Consigne 1 ->
Répondez d'après la page :
(a) À quelle date les personnes dont les corps doivent être restitués ont-elles été enlevées ?
(b) En attendant leur libération, à qui les otages doivent-ils avoir accès ?
(c) Quels abus commis à l'encontre des détenus palestiniens la page cite-t-elle ?
Consigne 2 -> Dans la liste, remplacez « Collapse » par « Expand » sur le passage allant de la ligne contenant « Task: Collapse the sidebar menu toggle » jusqu'à la fin de la liste, bornes incluses. Recopiez uniquement ce passage, sans les images.

Page ->

********

Nous demandons au Hamas et autres groupes armés palestiniens de :
libérer immédiatement tous les otages civils. En attendant leur libération, le Hamas doit veiller à ce que tous les otages soient traités avec humanité, aient accès à des observateurs internationaux et puissent communiquer régulièrement et dignement avec leur famille et leurs proches.
restituer immédiatement et sans condition les corps de toutes les personnes enlevées le 7 octobre 2023. Tout manquement à ces obligations continue de constituer un crime grave au regard du droit international et est une source supplémentaire d'angoisse pour les familles qui attendent désespérément le retour sain et sauf, ou au moins des nouvelles, de leurs proches.
Au cours du mois dernier, Israël a intensifié sa campagne d'extermination contre les Palestinien·es à Gaza, ajoutant des centaines de civil·es supplémentaires au nombre toujours croissant de victimes, détruisant délibérément des infrastructures civiles et déplaçant de force des centaines de milliers de Palestinien·es, démontrant ainsi sa détermination à les anéantir physiquement.
C’est pourquoi nous appelons les autorités israéliennes à :
mettre fin à son génocide contre les Palestinien·es à Gaza, y compris à leur politique délibérée de famine et de déplacements massifs.
libérer immédiatement les milliers de Palestinien·es qu'elles détiennent arbitrairement, mettre fin aux abus commis à l'encontre des détenus palestiniens, notamment la torture, la privation de nourriture et les violences sexuelles, et cesser leur pratique illégale de longue date consistant à retenir les corps des Palestinien·es comme monnaie d'échange.

********

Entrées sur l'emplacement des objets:
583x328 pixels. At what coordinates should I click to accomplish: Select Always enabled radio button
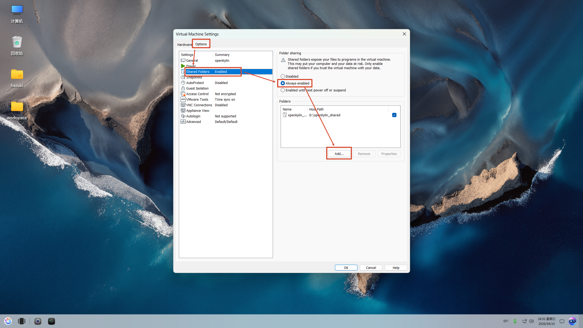click(283, 83)
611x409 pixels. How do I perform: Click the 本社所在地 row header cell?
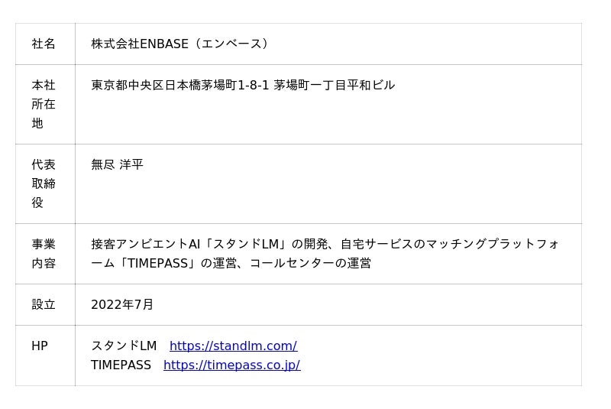point(44,104)
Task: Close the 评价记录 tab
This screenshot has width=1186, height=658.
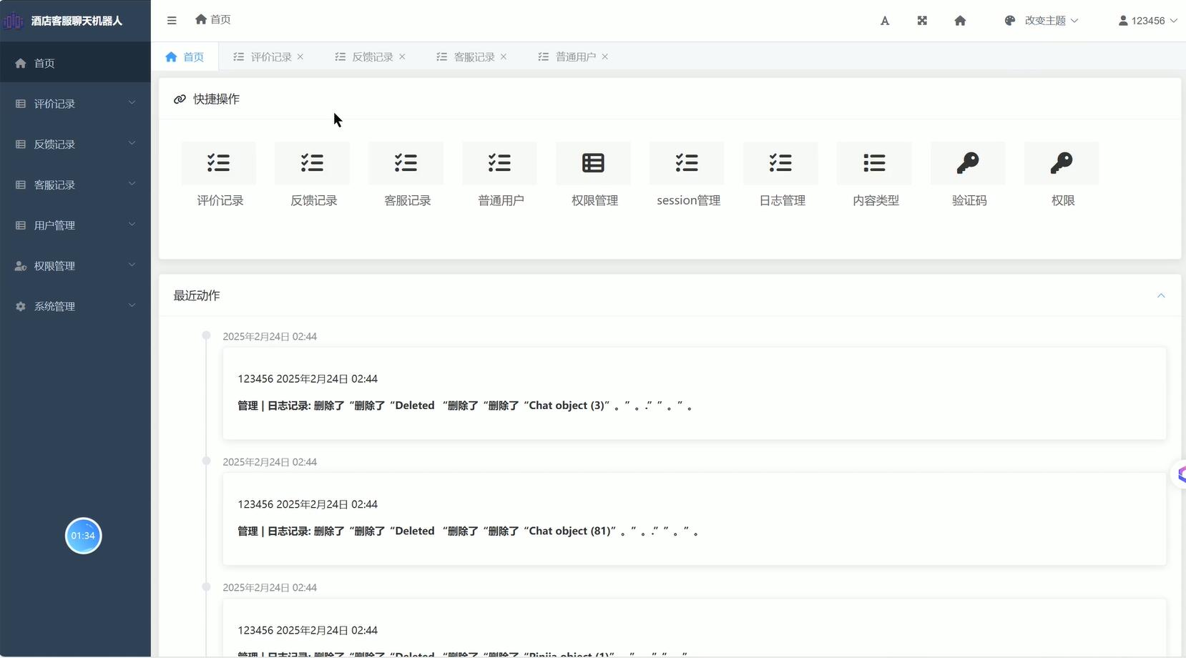Action: 301,57

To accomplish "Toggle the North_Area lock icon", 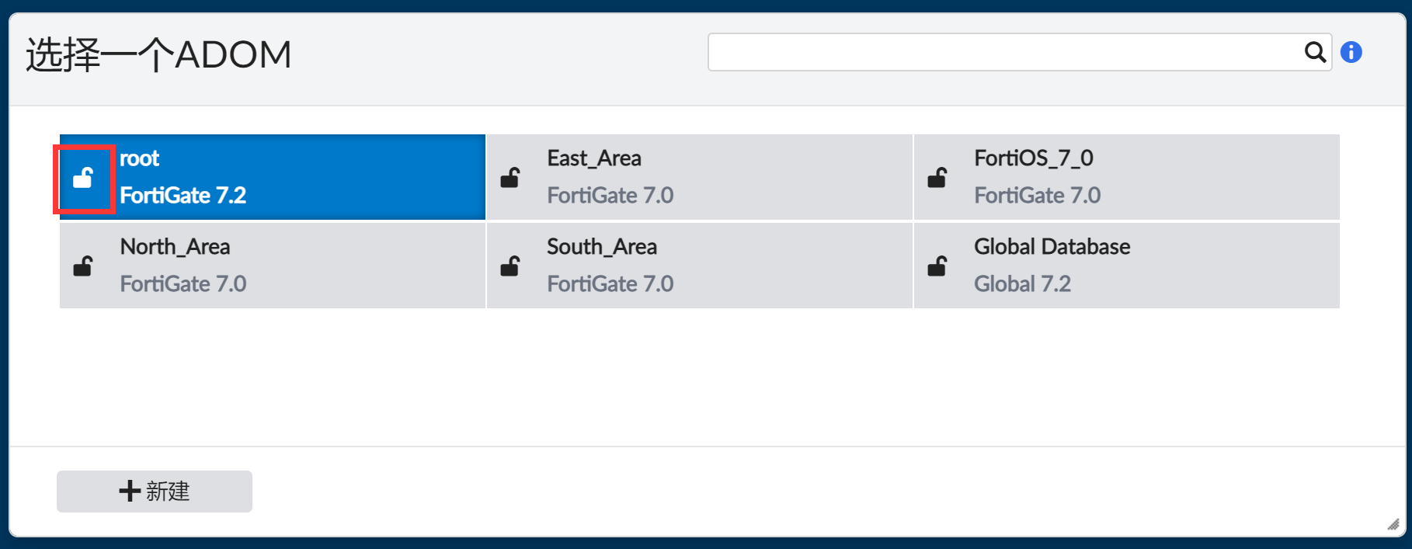I will coord(83,267).
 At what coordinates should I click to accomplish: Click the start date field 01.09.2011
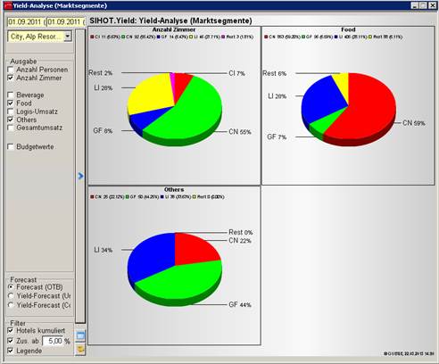coord(27,22)
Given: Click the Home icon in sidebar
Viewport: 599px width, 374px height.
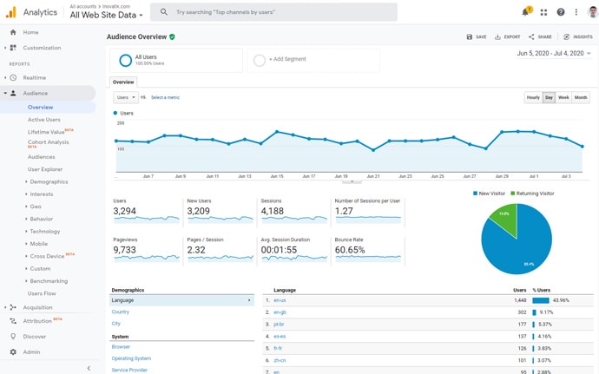Looking at the screenshot, I should click(13, 32).
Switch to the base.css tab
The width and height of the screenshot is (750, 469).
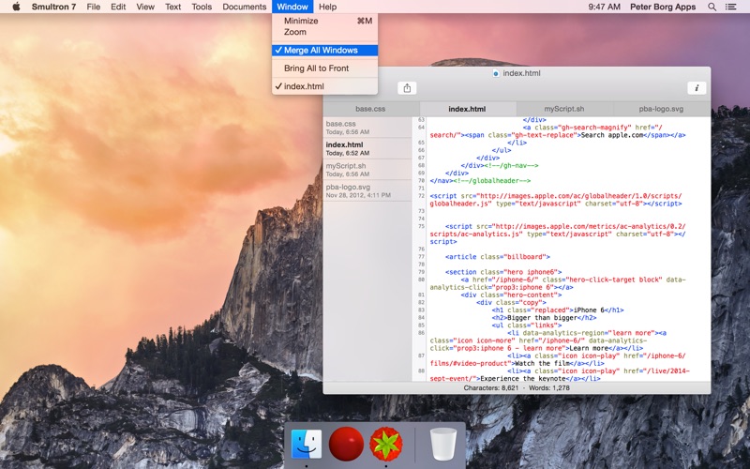pos(370,109)
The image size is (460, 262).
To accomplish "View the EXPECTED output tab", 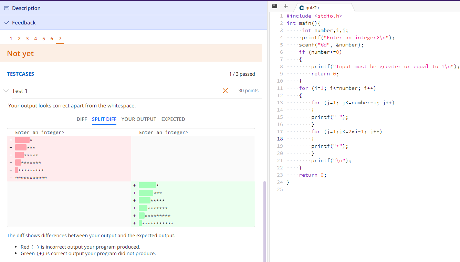I will (x=173, y=119).
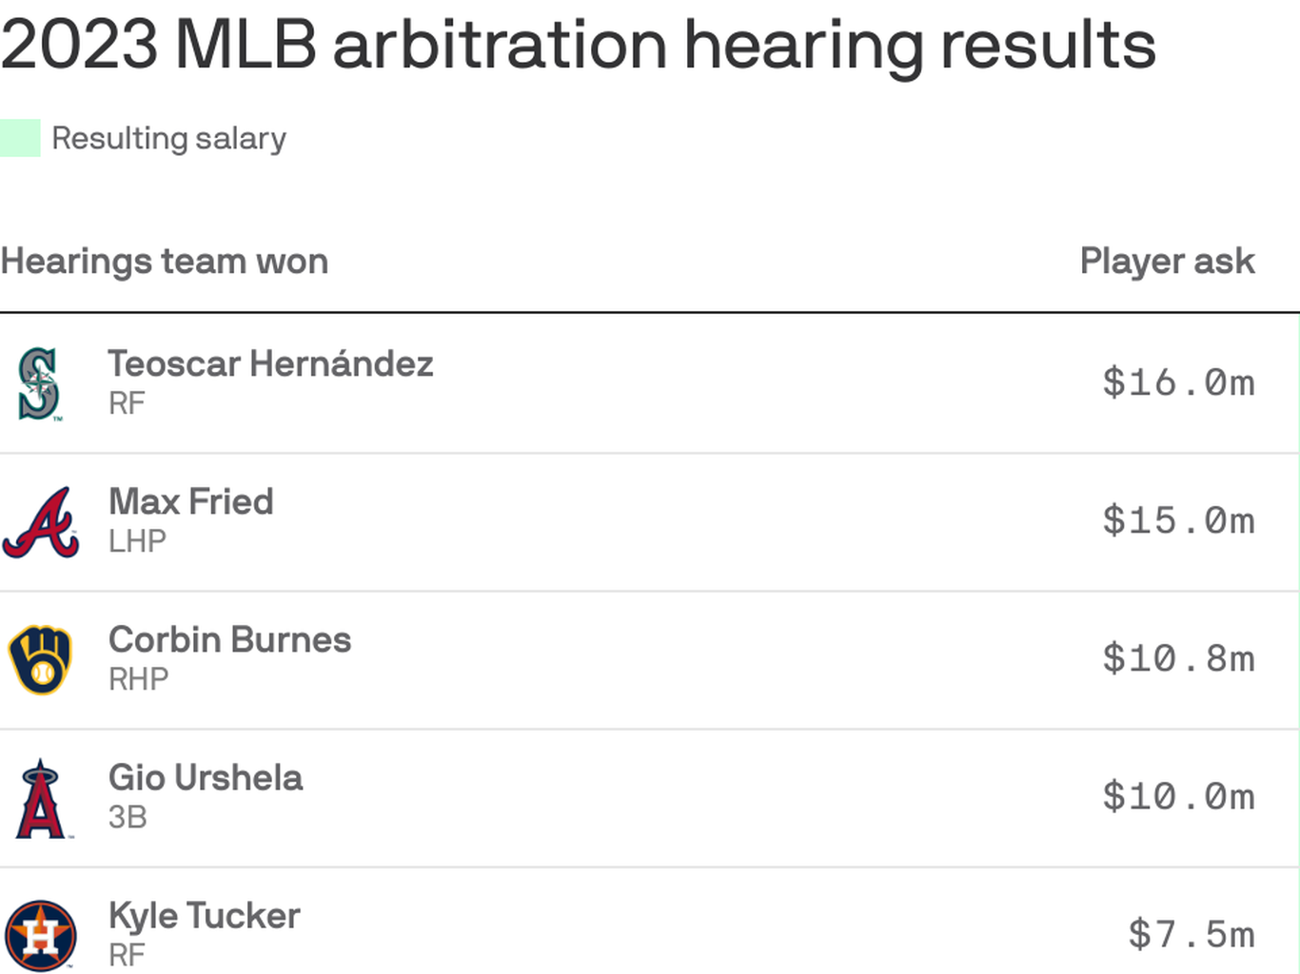Click the Hearings team won header
Image resolution: width=1300 pixels, height=974 pixels.
(165, 262)
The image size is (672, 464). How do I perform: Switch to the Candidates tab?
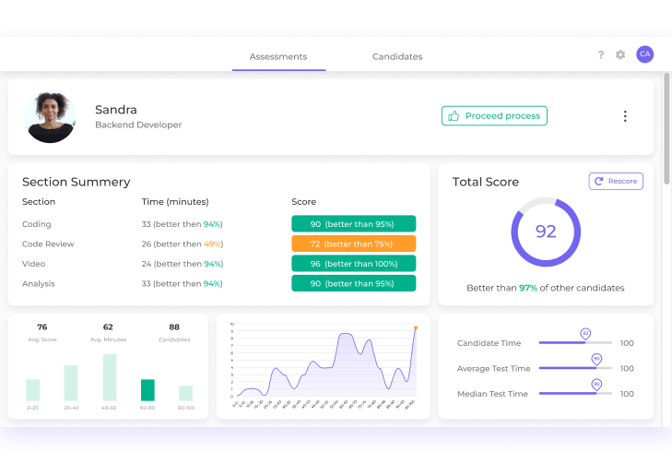tap(397, 56)
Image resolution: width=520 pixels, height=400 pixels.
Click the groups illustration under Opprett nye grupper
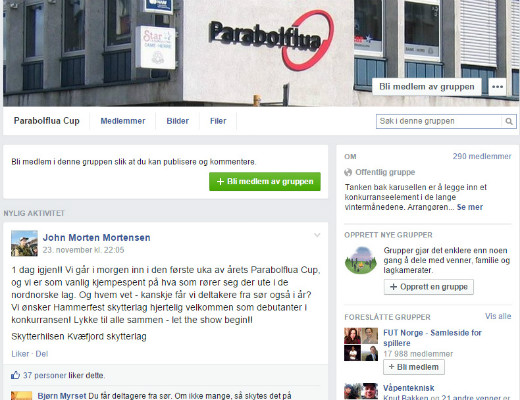(361, 260)
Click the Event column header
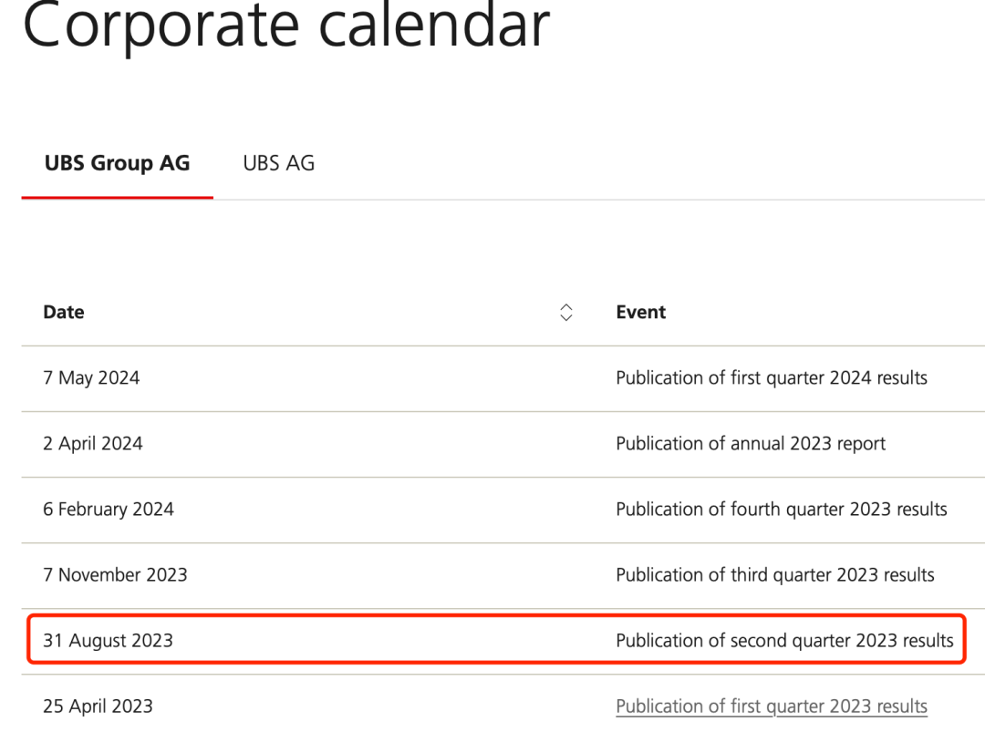This screenshot has height=732, width=985. (x=641, y=312)
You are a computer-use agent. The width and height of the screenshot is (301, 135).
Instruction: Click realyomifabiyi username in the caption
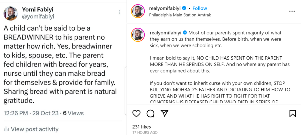coord(165,32)
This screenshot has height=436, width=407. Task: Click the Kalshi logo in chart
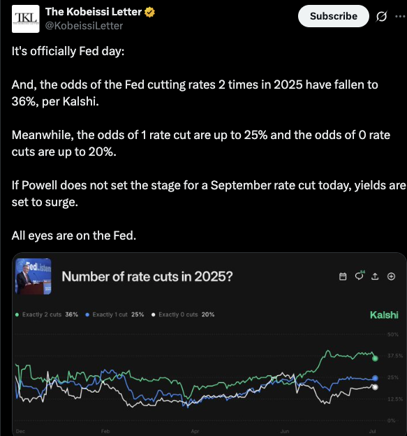pos(384,315)
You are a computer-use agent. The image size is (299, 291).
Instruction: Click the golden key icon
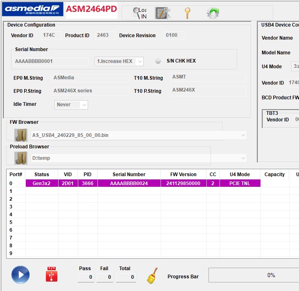(x=187, y=13)
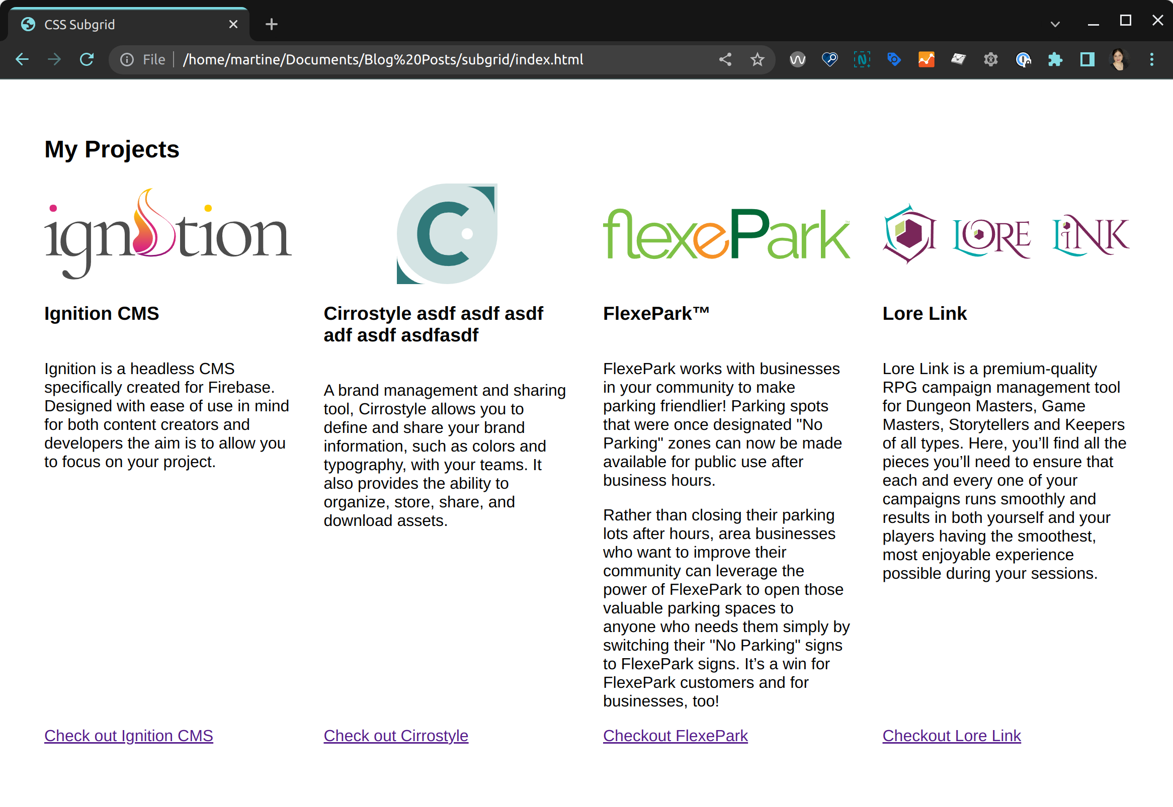1173x807 pixels.
Task: Click the browser extensions puzzle icon
Action: [1055, 60]
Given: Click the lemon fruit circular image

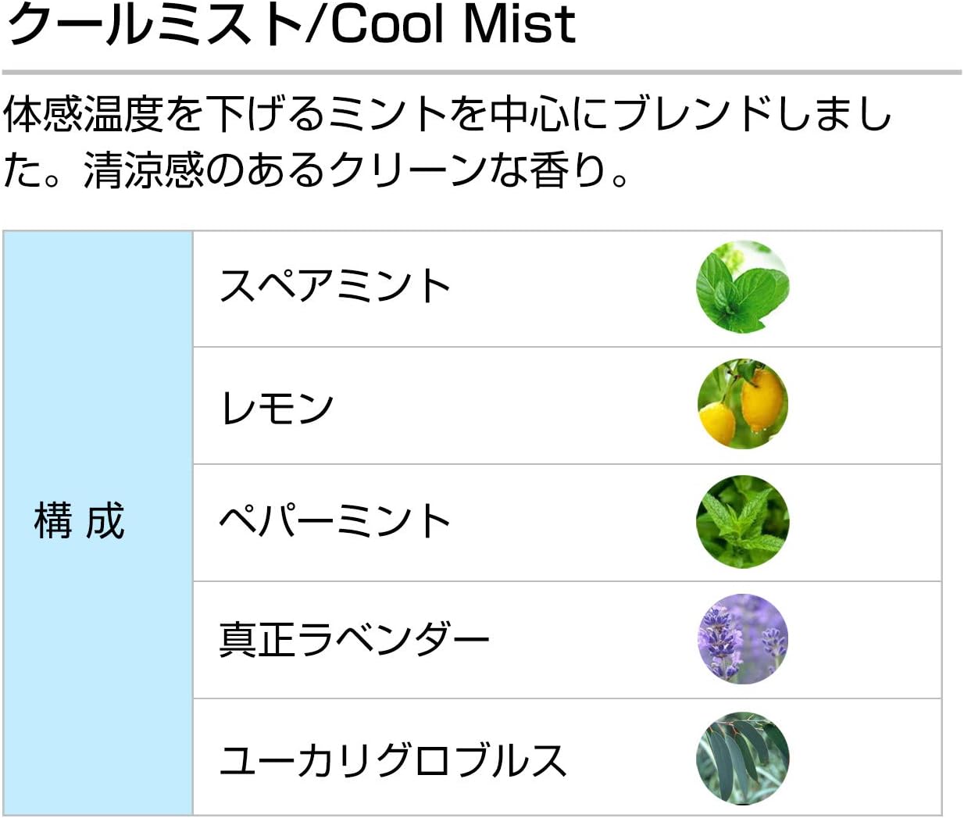Looking at the screenshot, I should click(742, 404).
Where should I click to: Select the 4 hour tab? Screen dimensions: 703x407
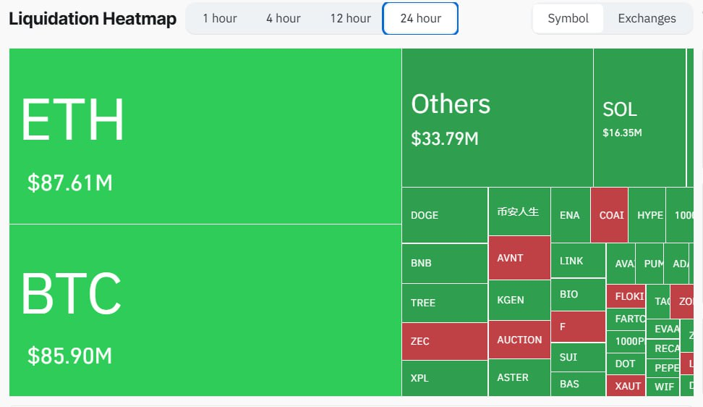pyautogui.click(x=283, y=19)
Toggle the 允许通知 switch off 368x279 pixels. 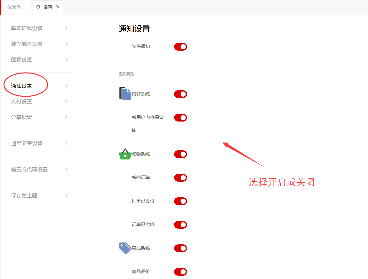pos(180,47)
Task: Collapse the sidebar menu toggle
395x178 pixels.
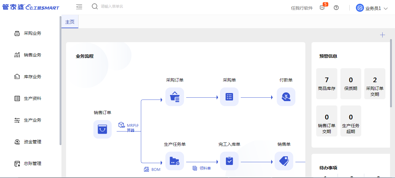Action: tap(79, 7)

********

Corrigé 1 ->
(a) Le 7 octobre 2023.
(b) À des observateurs internationaux.
(c) La torture, la privation de nourriture et les violences sexuelles.

Corrigé 2 ->
Task: Expand the sidebar menu toggle
395x178 pixels.
Action: tap(79, 7)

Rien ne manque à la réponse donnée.